The arrival of Vice as an award season contender is something of an unusual scenario.
Nominated for a large bucketful of awards, including multiple Oscars, the Dick Cheney biopic Vice has the dubious distinction of being one of the lower rated films by critics to do so.
It may have slightly slipped under the radar given that Bohemian Rhapsody has had similar luck in getting these gigs and problems with its director and accusations of how it depicts Freddie Mercury, but this is also a true life drama where reaction has been mixed, to be generous.
Indeed, this can be noted from reviews that don’t just follow the usual positive or negative mix, but also struggle to work out how it treats the central character. Some criticised the film for offering nothing but condemnation, while others criticised it for being too sympathetic for such a controversial figure.
Such arguments are perhaps par for the course in contemporary American political-related discourse, given the polarisation of such discussions has accelerated in recent years.
But beyond the bluster, the question asks whether or not the film is as good as its performances – most notably Christian Bale in the key role.
The film is something of an asymmetric narrative, keeping broadly to following Cheney’s life from college drop-out via an assortment of mid-to-high ranking posts in Republican governments before becoming Vice-President to George W Bush and effectively running the country with Bush as a figurehead to take the flak.
To try and depict this, the film tries all manner of narrative tricks. There are unusual scenes that include mock-Shakespeare dialogue, fake end credits, fourth wall breaks, flashes of real world brutality from Cheney’s torture programs, frequent use of flash-back and flash-forward, clips spoken by a newsreader and a detached narrator (Jesse Plemons) whose connection is made gruesomely apparent late on.
One certainly can’t deny it is an inventive and ambitious sprawl of a movie, throwing all manner of tricks to make its process work. Quite a lot of it works, too – indeed, the fake end credits is a highlight, while the film zips along very well.
But compared to writer/director Adam McKay’s previous work The Big Short, the laughs are harder to extract.
It may well be the storyline makes it tougher to extract them, as does the insertion of hard real world strands – a snippet of torture here, an abduction off an Italian street there, full showing of waterboarding. Some of this may well illustrate the true nastiness of what Cheney imposed, but it feels quite jarring when one considers what the rest of the film is aiming for.
To some extent, however, it feels like the film takes a while to reach the point where most will be in for. There is enough intrigue for the film’s development as Cheney makes his way into the Washington establishment, but one feels the film could’ve skipped some of this to allow more exploration of the big stuff in the 2000’s.
At its heart, the film has great performances. Carrell as Rumsfeld is an excellent runner, providing a jovial streak, while Amy Adams excels as Lynne Cheney.
The supporting performance that has got a lot of the awards traction is Sam Rockwell as George W Bush. Its easy to forget to some extent that Bush was seen as a rough-around-the-edges inexperienced candidate when he was first nominated ahead of the 2000 election.

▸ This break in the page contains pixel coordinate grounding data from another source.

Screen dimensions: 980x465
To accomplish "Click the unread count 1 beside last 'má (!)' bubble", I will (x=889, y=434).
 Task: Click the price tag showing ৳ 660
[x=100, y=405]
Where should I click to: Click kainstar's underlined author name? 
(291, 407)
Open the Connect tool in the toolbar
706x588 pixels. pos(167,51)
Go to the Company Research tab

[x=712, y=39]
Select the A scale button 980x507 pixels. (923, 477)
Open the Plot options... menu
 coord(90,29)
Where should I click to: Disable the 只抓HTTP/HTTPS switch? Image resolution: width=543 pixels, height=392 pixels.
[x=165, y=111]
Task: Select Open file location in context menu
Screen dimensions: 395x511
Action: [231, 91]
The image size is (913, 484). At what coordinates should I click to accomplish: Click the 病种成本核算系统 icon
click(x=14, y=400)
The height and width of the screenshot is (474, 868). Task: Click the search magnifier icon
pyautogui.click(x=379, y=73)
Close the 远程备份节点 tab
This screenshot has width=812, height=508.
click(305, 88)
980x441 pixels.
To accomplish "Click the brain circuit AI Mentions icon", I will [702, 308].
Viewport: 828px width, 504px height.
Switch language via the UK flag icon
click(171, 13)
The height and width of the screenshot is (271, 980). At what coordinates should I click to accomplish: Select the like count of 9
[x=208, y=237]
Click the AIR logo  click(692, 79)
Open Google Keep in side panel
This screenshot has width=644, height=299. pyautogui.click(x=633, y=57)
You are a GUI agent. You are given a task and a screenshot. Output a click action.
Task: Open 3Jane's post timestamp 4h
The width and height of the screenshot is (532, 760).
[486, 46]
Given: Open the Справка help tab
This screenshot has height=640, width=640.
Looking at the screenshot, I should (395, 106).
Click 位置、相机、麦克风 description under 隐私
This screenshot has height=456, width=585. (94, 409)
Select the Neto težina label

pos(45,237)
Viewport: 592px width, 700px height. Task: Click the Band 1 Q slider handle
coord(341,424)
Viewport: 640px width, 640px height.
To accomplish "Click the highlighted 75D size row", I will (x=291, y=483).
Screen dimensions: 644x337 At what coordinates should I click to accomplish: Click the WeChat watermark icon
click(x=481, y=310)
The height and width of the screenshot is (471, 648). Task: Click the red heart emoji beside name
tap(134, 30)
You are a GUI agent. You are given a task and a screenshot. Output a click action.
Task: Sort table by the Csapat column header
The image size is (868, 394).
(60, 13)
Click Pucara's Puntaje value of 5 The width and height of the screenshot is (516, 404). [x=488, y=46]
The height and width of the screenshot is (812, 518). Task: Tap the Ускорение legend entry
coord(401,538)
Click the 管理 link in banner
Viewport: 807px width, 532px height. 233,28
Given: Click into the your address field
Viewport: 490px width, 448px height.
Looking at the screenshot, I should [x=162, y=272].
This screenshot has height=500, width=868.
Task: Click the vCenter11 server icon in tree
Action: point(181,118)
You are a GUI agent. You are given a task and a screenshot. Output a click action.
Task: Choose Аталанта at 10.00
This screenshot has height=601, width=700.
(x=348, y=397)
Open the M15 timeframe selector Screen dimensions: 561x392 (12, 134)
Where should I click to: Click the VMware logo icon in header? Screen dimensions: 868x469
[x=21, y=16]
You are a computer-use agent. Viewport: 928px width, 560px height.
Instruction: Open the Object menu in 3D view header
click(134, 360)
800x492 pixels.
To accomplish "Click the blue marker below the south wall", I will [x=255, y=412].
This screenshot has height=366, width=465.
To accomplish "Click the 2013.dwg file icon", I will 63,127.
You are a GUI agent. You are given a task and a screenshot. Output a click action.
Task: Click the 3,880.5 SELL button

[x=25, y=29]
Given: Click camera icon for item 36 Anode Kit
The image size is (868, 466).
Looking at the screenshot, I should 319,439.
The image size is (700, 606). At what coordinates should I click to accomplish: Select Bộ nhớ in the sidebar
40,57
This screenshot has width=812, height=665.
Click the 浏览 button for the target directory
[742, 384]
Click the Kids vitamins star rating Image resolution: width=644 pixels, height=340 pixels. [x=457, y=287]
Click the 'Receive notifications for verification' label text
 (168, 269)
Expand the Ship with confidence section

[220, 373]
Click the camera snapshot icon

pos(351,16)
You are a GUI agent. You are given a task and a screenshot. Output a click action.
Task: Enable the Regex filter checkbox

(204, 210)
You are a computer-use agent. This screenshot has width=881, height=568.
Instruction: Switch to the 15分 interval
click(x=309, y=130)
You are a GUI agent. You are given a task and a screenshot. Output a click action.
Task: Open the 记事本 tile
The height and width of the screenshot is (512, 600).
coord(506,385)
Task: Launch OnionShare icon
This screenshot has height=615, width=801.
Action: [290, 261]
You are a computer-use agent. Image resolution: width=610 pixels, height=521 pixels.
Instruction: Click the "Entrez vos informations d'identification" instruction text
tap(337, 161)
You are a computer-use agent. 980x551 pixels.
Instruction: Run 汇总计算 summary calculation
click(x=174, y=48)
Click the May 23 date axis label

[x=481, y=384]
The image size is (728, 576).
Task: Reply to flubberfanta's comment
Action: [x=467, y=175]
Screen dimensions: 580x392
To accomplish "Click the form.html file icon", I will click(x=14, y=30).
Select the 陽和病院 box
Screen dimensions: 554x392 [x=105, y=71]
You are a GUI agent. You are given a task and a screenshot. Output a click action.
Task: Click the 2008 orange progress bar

Whether the real Bush was so easily manipulatable by his real VP is going to be open to debate for years – not least given how much secrecy surrounds this era of American politics. But Rockwell does sell it well. Its an impressively accurate impersonation of Bush.
Of course, the star and central turn is Bale’s Cheney. His transformation over the course of the film is startling, turning slowly as the decades pass from a slightly pudgier looking Bale to an almost note-perfect rendition of Cheney’s quiet snarl.
His performance is highly engaging and watchable throughout, and keeps the film sound even when some of its narrative flourishes threaten to send the film heading out of control towards the absurd and nonsensical.
For the most part, Vice is quite a watchable re-telling of American history, and on its own terms, most of it works. There are great performances, and some engaging set-pieces and use of cinematic technique to explore the use of supreme Presidential power by somebody who never became President.
However, it is true there are flaws in the way of it becoming a truly great piece of cinema. Much as there is some enjoyment to be found in a darkly comic piece of movie, it just feels a bit too messy to really achieve its ambitions, and could well have done better had it just been a simpler piece of work.